Во-первых, общеевропейский процесс эмансипации евреев привел и в России к некоторой либерализации их положения, что, в свою очередь, стало причиной выхода из гетто значительной части еврейской молодежи и ее стремительной ассимиляции. Одновременно с этим наблюдается рост антисемитизма в черте оседлости и прилегавших к ней областях. Хотя интеллигентские авторы и пишут об интеллигентности «полуграмотного крестьянина», все же среди русской интеллигенции значительно чаще можно было встретить еще не вполне грамотно по-русски изъясняющегося еврея, стремящегося прорваться к европейской светской учености. И дело здесь не только в интеллигентской юдофилии. Полуграмотному крестьянину для изучения книжной премудрости нужно было отрывать время либо от своей работы, либо от отдыха, времени для учебы всегда недоставало, и учился он в состоянии постоянной физической усталости. При всей своей внутренней интеллигентности такой крестьянин в одном отношении решительно отличался от интеллигента: он был крестьянином. Чтобы стать интеллигентом, он должен был бы оторваться от крестьянства - стать, как и прочие интеллигенты, отщепенцем. Еврейская же молодежь, вырываясь из гетто, сжигала за собой все мосты и, отказавшись от прошлого и не отягощенная никакими обязательствами, устремлялась в будущее, открывавшееся ей в светских науках и модных общественных учениях. Эти отщепенцы от еврейства и были «авансом» приняты в круг русской интеллигенции.

Во-вторых, как бы хорошо ни подходила библейская образность к другим народам, в первом - прямом - смысле она относилась к евреям. Сама логика дискурса связывала интеллигентов с евреями.

════════

Что нужно сделать.
[1] Чем, согласно фрагменту, полуграмотный крестьянин решительно отличался от интеллигента?
[2] Отредактируйте фрагмент: перепишите всё, начиная с «Во-вторых, как бы» и вниз до «интеллигентов с евреями.», заменив «библейская» на «ветхозаветная».
Данные никак не связаны с фрагментом.

Исходные данные.

════════

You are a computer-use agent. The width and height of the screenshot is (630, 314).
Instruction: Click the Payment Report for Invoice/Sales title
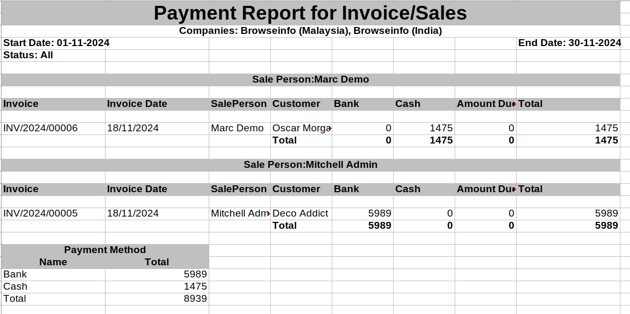click(310, 13)
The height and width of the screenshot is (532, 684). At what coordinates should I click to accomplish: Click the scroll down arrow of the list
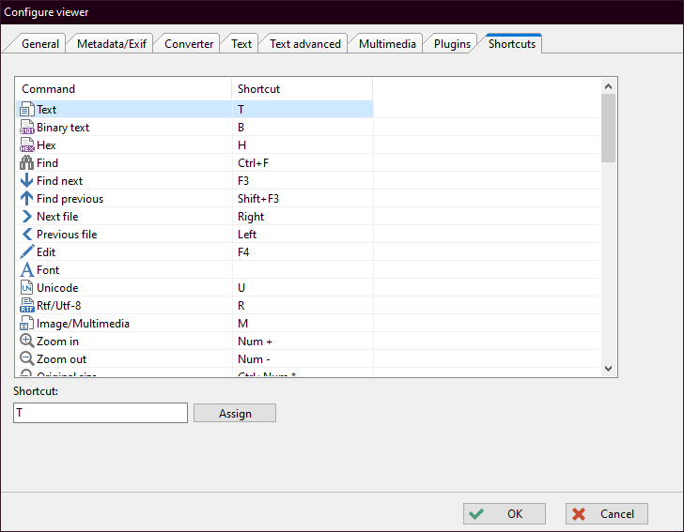[608, 369]
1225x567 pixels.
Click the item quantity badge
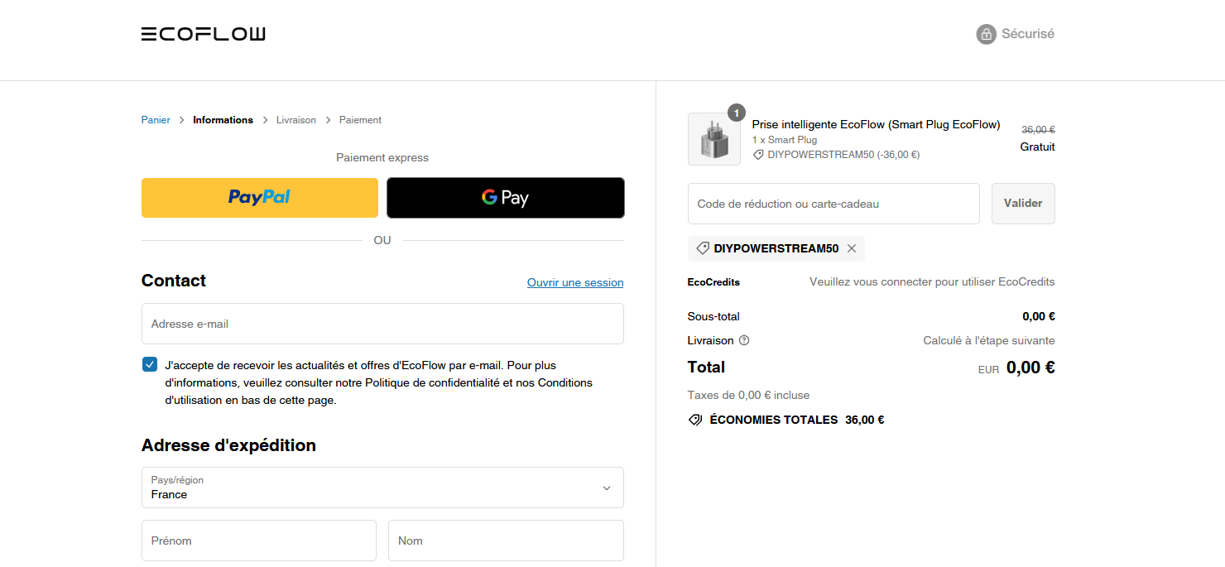tap(737, 113)
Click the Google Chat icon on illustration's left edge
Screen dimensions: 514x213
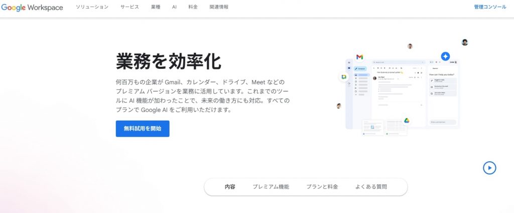click(344, 77)
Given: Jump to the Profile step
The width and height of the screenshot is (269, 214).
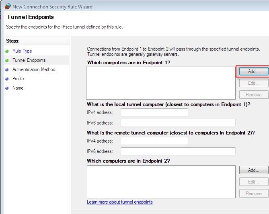Looking at the screenshot, I should coord(18,79).
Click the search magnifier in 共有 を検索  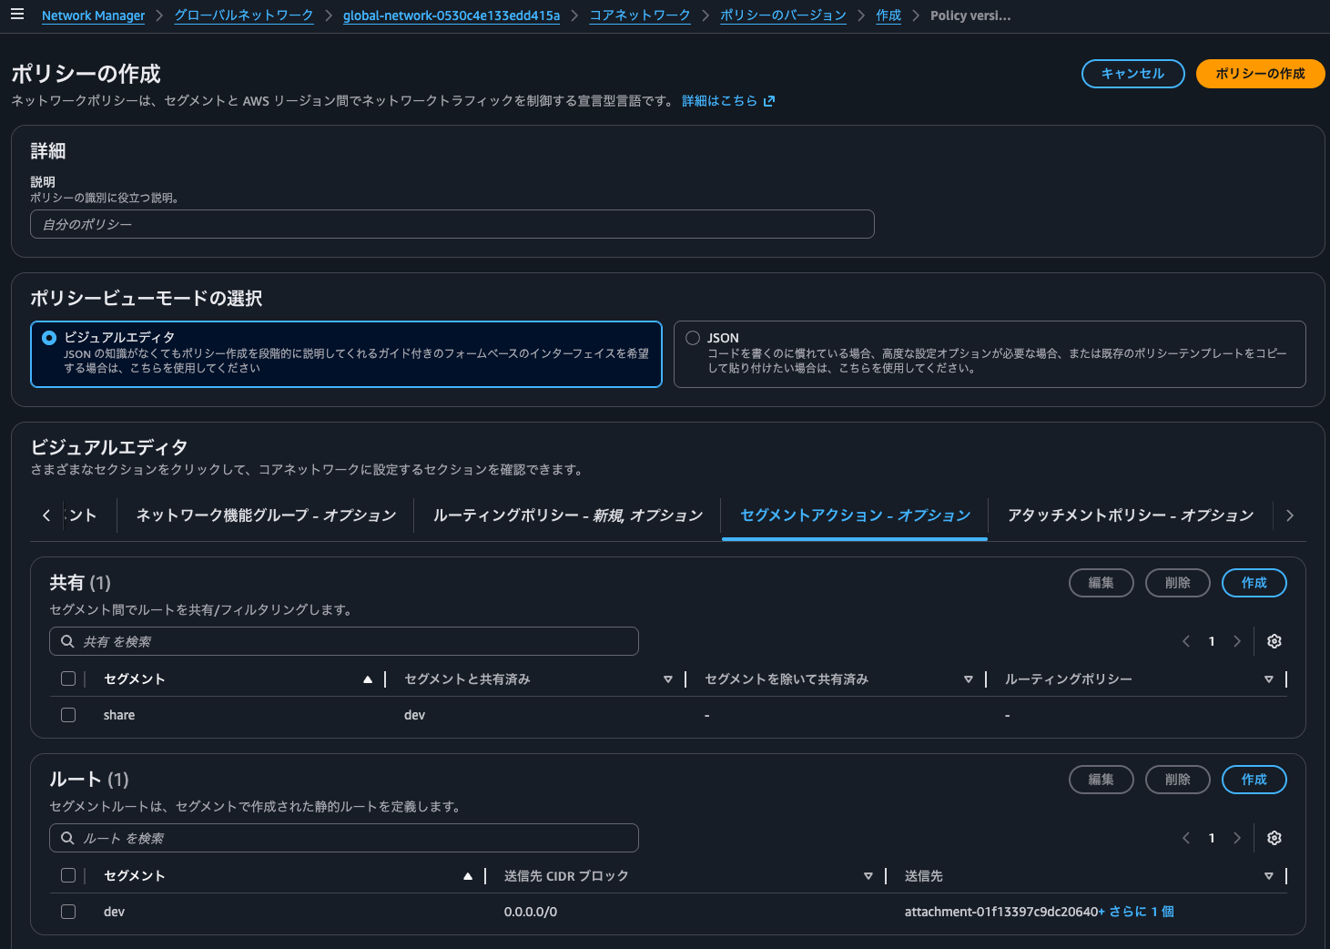(x=66, y=641)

════════

Решения задач.
[1] Он был крестьянином.

[2]
Во-вторых, как бы хорошо ни подходила ветхозаветная образность к другим народам, в первом - прямом - смысле она относилась к евреям. Сама логика дискурса связывала интеллигентов с евреями.